The regulators didn't speak in generalities. The joint release named specific patterns of concern:
Several of these patterns aren't outliers. From what we see in the market, they're standard sales tactics that some clinics run consistently.
Between 2019 and 2025, AHPRA received 95 complaints about practitioners in relation to compassionate release. Two doctors have been referred to tribunals for allegedly providing false documentation to the ATO. One dentist has had conditions placed on their registration.
The Dental Board of Australia has published a dedicated consumer page on this topic. "You can only use your super when there is no other way for you to pay for treatment", states the Dental Board.
Before accessing super, the ATO requires you to prove you can't pay another way. Working through the alternatives is required by law before you qualify.
Most clinics offer payment plans through providers like National Dental Plan (backed by humm) or DentiCare. NDP caps at $30,000 over 24 months, with no interest for the full term ($70 setup, $8 per month). DentiCare caps at $12,000 with a 20% deposit. NDP can cover most full-arch quotes outright. DentiCare suits single-tooth treatment, but rarely covers full-arch on its own.
Implants fall under Major Dental on most private health extras policies. Most funds pay $600 to $1,500 toward implant treatment. On a $25,000 full-arch procedure, you're still covering the bulk of the cost yourself.
To access Major Dental benefits, you need to have held the policy for 12 months. There's also a 36-month benefit replacement period, which means you can't re-claim on the same item within three years of the first claim.
Medicare doesn't cover dental implants. The Medicare Benefits Schedule excludes almost all dental services.
For larger amounts, regulated personal loans cover the gap that interest-free plans can't. Lenders like Plenti and NOW Finance offer dental-specific loans from around 6% per year for prime borrowers, up to roughly 22% for higher-risk profiles. Loan amounts range from $5,000 to $75,000.
Borrowing $30,000 at 7% over five years costs around $5,800 in interest. The opportunity cost of pulling $30,000 from super at age 45 sits closer to $100,000 in lost retirement savings. The loan wins on the maths.
If you've weighed the alternatives and still think super is the right call, three conversations are worth having first.
The ATO has an information line for compassionate release questions: 13 10 20. They can explain eligibility, walk you through what evidence they need, and tell you whether your situation is likely to meet the criteria. They won't charge a fee. Any third party who charges a fee to help with your application must be a registered tax agent. You can check the register on the Tax Practitioners Board website.

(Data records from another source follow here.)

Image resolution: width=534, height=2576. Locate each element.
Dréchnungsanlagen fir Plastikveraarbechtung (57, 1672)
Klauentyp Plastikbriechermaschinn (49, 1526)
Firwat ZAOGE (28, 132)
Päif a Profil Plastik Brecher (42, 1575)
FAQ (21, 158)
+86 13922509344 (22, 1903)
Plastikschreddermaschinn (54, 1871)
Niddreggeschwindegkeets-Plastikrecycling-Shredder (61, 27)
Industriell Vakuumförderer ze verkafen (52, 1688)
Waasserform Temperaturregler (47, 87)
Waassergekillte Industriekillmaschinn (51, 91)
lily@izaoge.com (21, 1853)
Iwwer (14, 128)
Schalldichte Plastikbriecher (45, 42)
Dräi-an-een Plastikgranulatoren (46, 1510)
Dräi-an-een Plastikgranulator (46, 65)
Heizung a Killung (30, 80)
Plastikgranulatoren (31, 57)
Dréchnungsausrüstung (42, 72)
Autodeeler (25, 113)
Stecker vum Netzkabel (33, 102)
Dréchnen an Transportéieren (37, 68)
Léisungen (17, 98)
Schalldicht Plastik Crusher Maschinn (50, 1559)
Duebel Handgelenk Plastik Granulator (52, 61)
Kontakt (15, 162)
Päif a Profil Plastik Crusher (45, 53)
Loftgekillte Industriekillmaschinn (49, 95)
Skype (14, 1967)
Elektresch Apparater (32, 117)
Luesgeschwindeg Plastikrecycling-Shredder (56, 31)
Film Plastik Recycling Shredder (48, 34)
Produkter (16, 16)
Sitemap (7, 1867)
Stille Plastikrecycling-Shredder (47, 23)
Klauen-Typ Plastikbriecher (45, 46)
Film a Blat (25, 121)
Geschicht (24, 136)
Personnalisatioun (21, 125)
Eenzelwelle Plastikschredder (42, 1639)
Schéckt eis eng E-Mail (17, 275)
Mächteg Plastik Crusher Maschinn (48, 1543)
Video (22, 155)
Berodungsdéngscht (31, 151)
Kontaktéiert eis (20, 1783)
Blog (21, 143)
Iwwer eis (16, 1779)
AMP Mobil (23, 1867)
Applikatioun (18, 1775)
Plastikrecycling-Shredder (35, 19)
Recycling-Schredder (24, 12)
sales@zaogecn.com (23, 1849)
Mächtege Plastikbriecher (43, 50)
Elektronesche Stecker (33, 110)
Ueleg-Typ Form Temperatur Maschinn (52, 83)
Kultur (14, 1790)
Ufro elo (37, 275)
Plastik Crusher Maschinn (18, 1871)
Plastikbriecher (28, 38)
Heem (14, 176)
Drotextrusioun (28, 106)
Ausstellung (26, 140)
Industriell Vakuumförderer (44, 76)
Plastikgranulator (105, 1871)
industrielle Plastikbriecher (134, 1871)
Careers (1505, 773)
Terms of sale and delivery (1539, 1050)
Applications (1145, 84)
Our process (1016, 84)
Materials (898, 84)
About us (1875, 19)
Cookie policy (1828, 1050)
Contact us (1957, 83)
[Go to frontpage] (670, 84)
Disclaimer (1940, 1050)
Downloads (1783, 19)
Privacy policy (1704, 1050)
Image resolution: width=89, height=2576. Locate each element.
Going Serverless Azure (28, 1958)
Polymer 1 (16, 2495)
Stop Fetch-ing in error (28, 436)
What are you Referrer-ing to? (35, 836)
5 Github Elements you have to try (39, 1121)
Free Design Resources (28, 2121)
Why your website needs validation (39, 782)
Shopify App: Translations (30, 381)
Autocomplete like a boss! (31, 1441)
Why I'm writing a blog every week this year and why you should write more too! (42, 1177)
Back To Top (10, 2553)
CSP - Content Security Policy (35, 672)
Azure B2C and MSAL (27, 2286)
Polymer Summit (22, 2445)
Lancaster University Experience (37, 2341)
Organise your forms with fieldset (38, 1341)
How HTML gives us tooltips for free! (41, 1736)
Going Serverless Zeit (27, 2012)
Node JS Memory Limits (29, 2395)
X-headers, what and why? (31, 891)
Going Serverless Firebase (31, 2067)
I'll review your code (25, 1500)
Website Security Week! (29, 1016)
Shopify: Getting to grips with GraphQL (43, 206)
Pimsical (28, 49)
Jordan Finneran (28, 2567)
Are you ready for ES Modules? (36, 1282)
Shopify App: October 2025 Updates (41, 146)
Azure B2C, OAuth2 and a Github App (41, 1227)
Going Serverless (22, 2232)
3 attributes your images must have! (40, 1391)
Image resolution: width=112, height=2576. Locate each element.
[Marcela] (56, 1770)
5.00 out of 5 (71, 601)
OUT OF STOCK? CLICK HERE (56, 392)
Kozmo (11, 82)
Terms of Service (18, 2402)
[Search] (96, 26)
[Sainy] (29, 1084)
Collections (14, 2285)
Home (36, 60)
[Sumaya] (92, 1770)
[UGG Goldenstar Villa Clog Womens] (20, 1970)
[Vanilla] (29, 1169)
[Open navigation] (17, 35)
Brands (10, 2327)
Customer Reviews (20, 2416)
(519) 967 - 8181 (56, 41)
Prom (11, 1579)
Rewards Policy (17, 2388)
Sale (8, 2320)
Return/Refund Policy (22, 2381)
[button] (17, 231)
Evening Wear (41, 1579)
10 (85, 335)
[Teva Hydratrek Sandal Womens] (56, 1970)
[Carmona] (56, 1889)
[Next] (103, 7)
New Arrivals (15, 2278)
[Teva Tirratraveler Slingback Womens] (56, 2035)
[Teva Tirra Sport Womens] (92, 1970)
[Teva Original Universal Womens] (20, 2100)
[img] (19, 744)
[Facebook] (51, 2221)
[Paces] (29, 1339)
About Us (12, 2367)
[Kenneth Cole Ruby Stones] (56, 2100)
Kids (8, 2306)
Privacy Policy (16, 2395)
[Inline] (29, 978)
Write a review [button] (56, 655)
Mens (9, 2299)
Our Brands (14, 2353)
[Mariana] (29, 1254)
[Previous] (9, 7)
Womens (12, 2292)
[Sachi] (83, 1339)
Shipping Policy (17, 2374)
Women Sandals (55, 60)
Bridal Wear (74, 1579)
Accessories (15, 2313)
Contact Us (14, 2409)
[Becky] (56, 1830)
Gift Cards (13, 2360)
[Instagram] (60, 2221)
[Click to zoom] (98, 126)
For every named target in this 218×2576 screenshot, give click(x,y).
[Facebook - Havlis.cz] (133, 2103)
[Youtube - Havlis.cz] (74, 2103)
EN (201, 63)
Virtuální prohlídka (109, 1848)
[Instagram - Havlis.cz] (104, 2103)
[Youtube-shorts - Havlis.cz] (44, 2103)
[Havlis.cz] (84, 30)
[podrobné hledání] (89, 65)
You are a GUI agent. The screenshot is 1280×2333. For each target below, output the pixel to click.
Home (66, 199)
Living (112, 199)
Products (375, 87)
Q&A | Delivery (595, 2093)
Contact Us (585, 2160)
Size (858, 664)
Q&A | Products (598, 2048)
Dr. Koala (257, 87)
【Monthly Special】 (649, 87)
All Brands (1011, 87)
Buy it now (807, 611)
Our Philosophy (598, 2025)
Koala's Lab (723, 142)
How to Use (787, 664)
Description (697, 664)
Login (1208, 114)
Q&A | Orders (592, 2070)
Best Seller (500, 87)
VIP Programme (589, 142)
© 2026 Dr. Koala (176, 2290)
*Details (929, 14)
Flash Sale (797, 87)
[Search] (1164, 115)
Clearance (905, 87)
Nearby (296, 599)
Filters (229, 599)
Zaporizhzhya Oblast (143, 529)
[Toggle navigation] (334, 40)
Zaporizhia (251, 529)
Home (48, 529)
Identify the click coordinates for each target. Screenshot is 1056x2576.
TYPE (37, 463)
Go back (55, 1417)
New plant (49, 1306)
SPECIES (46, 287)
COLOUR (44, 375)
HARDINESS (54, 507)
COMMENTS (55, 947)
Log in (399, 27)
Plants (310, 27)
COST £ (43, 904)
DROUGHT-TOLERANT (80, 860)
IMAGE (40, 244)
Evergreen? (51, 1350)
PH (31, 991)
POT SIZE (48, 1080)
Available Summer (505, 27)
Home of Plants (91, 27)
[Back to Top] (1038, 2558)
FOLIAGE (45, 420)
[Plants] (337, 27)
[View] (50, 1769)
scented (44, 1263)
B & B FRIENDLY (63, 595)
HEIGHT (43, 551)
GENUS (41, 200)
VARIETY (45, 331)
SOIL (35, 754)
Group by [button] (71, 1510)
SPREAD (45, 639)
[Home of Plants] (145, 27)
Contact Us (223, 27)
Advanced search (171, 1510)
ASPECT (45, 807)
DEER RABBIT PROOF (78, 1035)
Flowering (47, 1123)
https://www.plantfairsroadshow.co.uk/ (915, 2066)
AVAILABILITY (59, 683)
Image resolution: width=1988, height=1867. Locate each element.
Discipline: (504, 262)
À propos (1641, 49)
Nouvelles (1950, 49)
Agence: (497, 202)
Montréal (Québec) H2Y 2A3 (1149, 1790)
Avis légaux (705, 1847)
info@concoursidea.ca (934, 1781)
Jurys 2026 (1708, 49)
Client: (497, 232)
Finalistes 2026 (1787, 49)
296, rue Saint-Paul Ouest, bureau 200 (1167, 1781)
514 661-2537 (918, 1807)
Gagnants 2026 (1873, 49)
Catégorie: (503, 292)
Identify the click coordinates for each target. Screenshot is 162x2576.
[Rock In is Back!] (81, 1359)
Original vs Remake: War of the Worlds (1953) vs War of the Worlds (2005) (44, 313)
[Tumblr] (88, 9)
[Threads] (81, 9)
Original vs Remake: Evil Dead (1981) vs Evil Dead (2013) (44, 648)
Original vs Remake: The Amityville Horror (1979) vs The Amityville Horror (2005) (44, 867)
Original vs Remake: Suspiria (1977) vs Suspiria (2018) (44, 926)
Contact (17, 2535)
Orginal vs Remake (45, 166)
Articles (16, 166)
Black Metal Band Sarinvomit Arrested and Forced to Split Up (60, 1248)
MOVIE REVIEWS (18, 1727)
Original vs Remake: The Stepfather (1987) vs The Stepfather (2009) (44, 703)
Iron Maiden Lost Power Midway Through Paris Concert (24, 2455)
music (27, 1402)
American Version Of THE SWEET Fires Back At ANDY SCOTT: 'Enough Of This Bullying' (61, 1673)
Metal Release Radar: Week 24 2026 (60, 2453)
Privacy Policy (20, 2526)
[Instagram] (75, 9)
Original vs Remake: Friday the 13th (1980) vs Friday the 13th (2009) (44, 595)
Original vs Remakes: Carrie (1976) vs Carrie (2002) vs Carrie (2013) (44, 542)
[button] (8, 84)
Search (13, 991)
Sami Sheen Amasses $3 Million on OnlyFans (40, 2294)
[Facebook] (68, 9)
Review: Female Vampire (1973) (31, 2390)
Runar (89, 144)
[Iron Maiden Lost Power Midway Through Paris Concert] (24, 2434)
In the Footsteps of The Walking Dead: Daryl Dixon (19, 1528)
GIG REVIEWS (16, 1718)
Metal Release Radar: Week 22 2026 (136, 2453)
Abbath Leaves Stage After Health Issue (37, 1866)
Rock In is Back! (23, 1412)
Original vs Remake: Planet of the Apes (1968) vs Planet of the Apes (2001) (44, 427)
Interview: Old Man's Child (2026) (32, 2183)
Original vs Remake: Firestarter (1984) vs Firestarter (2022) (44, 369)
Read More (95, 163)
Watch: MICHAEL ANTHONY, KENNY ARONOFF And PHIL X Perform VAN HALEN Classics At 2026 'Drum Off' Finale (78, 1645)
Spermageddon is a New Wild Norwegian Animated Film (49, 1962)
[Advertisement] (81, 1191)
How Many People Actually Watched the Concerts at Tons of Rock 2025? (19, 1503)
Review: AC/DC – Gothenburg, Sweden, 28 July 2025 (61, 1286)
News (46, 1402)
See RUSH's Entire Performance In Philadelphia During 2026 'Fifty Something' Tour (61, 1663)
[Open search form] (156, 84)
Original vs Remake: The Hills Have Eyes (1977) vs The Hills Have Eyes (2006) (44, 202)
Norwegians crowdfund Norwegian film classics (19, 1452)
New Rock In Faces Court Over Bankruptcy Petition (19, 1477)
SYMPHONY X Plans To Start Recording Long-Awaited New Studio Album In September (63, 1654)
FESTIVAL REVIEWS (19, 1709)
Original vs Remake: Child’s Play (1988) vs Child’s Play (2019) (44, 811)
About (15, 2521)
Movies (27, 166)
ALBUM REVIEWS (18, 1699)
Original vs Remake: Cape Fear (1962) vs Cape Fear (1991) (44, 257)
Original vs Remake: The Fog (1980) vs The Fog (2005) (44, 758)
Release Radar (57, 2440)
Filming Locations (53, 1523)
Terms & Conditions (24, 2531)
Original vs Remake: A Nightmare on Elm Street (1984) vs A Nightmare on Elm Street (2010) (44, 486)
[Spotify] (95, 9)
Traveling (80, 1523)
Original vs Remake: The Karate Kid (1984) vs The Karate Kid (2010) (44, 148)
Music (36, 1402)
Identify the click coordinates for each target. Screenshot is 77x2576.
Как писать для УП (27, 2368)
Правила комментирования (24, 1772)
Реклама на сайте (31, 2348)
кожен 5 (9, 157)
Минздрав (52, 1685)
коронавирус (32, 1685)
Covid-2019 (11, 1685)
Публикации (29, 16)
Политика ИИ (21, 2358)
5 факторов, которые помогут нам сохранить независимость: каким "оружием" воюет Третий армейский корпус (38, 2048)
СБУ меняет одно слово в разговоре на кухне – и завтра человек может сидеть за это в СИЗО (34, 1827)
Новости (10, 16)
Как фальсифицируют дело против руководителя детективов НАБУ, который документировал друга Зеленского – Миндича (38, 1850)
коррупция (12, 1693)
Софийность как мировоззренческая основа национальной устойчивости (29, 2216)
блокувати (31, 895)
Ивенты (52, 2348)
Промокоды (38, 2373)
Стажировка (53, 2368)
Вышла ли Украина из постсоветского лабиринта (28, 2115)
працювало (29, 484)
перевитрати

This is often the most expensive conversation to skip. A financial advisor with an Australian Financial Services Licence can model what the withdrawal does to your retirement balance, walk through the tax implications, and consider how the lump sum interacts with any other benefits you receive (Centrelink, child support, family tax benefit). Centrelink's free Financial Information Service is a starting point if cost is a barrier.
Before you apply, your fund needs to confirm three things: that they'll release super on compassionate grounds; that you have enough to cover both the expense and the tax withholding (which the ATO notes can run up to 32% of the gross amount); and what happens to any insurance attached to your super when the balance drops.
The Dental Board states it directly: "A dentist cannot provide financial advice. Think about getting financial advice from a licensed financial advisor before accessing your super."
What we tell every patient who asks us about super:
Early access to superannuation is a regulated ATO process with strict eligibility, and we can't advise on it. Clinics can explain whether it's something they've seen patients apply for, and we always recommend speaking with a licensed financial advisor or the ATO directly.